Food Biodiversity and Human Health
NCT06315088 · Status: COMPLETED · Phase: NA · Type: INTERVENTIONAL · Enrollment: 31
Last updated 2026-02-20
Summary
In Western countries, one of the major nutritional challenges requires reducing the proportion of animal proteins and increasing the proportion of vegetable proteins in the daily plate. Added to this nutritional challenge is an environmental challenge, with plant proteins being much less expensive to produce. However, plant proteins are mainly provided by cereals and legumes, a large diversity of which is necessary to cover the recommended daily intake of amino acids. However, given the collapse of cultivated biodiversity (loss of 75% in 100 years, FAO), the diversity of the supply is very reduced.
Furthermore, for several years, public health studies have indicated a chronic deficit in micronutrients (minerals/trace elements, vitamins, antioxidants) as well as fiber in the diet of the French population. This comes in particular from the impoverishment of the nutritional quality of the fruits/vegetables/cereals/legumes consumed. In general, diet plays a major role in the primary prevention of chronic diseases (cardiovascular, diabetes, cancer) including periodontal disease. Thus, a diet low in sugars, saturated fats and rich in fiber would reduce the appearance of periodontal disease by strengthening salivary capacity. However, certain pathogenic periodontal bacteria (such as Porphyromonas gingivalis) can migrate (blood, digestive or respiratory routes) to reach other organs and represent a risk factor for other chronic diseases. Thus, the prevention of periodontal diseases through diet control would also contribute to the prevention of other chronic diseases.
The benefit of plant-based diets to reduce the risk of cancer is now established. In addition, certain cereals such as spelled have superior nutritional qualities to common wheat, notably their protein content and they also contain higher quantities of certain bioactive compounds with anti-cancer properties (such as phytosterols).

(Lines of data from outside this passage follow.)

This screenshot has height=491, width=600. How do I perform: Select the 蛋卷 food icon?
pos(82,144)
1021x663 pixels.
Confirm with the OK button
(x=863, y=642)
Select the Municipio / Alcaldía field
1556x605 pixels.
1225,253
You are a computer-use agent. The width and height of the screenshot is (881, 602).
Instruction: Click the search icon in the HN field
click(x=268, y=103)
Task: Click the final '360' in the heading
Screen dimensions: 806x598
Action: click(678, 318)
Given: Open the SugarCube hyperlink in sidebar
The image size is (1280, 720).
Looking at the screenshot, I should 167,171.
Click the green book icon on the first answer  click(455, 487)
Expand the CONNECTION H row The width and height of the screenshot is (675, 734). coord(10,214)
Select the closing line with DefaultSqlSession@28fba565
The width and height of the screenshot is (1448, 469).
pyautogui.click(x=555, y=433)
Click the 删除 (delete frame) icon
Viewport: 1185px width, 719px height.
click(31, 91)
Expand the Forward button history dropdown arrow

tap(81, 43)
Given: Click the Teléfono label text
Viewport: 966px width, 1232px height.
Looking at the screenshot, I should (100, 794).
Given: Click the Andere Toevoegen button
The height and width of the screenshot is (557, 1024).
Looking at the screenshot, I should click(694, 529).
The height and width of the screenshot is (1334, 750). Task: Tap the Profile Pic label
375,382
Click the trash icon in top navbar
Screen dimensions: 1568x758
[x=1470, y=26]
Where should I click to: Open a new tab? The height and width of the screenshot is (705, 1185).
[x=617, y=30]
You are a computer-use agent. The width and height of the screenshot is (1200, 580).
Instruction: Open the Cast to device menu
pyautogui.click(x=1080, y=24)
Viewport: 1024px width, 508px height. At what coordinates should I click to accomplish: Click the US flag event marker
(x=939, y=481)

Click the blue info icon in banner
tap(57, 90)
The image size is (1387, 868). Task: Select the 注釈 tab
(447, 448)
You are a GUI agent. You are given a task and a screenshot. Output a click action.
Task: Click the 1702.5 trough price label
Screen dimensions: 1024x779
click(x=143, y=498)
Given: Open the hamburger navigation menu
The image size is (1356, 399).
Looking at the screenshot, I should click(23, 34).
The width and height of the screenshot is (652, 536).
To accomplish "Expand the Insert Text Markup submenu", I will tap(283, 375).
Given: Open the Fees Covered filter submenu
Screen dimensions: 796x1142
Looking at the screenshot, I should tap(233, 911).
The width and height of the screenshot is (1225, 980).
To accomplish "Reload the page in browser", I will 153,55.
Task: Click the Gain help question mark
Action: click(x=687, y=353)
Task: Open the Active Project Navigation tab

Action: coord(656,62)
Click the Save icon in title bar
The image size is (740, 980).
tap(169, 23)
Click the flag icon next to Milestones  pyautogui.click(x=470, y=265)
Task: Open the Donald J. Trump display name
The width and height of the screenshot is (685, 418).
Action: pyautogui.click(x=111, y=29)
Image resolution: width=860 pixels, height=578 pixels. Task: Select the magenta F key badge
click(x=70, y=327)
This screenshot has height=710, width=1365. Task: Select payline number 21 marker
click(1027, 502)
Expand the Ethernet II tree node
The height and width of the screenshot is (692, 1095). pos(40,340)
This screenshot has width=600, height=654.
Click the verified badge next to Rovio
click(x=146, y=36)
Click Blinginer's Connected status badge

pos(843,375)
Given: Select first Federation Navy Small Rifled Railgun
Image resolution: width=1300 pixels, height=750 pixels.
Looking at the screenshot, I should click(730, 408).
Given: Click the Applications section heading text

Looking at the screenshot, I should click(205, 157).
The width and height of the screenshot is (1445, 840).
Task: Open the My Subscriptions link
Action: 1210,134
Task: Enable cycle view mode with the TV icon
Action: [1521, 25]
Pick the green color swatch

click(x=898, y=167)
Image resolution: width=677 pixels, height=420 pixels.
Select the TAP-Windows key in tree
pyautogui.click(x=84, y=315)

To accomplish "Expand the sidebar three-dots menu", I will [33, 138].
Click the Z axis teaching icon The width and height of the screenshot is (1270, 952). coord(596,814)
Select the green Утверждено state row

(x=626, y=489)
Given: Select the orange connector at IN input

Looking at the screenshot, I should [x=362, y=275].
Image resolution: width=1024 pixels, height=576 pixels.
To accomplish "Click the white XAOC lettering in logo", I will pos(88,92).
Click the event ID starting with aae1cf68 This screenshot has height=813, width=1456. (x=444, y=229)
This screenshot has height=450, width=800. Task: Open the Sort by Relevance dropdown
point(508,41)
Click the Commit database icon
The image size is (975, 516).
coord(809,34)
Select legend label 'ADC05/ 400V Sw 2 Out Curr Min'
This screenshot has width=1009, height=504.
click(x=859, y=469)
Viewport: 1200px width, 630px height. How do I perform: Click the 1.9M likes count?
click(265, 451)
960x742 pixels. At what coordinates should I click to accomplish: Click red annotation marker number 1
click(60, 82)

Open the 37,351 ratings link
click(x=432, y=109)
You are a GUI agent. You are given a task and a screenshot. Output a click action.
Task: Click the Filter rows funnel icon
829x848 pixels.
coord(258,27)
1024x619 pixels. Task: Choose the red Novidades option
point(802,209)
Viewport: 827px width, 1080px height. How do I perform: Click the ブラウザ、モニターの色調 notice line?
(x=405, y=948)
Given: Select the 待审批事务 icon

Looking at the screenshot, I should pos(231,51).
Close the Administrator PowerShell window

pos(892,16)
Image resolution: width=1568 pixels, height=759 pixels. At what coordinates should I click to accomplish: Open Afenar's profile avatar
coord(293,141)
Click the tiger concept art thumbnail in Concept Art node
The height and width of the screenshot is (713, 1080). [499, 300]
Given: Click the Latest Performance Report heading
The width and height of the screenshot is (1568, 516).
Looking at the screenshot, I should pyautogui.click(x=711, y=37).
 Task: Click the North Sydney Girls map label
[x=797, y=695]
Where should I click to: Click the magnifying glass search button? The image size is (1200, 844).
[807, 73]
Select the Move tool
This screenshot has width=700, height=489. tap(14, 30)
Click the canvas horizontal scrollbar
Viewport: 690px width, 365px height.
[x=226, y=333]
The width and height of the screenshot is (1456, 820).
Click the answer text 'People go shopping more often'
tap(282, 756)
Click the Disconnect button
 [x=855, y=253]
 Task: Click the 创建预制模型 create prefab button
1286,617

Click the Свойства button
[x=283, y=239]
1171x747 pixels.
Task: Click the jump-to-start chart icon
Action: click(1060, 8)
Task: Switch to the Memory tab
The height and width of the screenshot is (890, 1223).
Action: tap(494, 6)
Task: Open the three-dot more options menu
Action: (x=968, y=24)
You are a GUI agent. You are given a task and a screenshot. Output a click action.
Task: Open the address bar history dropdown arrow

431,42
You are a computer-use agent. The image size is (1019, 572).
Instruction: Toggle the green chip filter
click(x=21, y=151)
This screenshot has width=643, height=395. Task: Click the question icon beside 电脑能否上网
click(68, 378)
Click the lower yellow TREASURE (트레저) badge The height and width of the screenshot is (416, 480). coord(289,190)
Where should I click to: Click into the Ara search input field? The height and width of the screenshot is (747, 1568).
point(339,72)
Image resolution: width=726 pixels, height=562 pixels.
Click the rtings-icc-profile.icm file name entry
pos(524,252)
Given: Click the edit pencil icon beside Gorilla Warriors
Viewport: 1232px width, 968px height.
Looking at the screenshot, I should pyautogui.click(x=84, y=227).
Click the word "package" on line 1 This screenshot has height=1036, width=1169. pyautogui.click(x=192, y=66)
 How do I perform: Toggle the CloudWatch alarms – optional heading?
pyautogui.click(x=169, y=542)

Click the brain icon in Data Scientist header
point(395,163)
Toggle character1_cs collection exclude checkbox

Furthermore, the potential impact of the oral microbiota on chronic diseases is now being studied: in healthy adults, a dysbiotic periodontal microbiota may be likely to lead to systemic para-inflammation. It has also been shown that a dietary change (Mediterranean diet) could lead to a reduction in pathogenic bacteria in the oral microbiota (including P. gingivalis). However, the link between the introduction of cereals into the diet and the evolution of cancer risk factor bacteria in the oral microbiota has never been demonstrated.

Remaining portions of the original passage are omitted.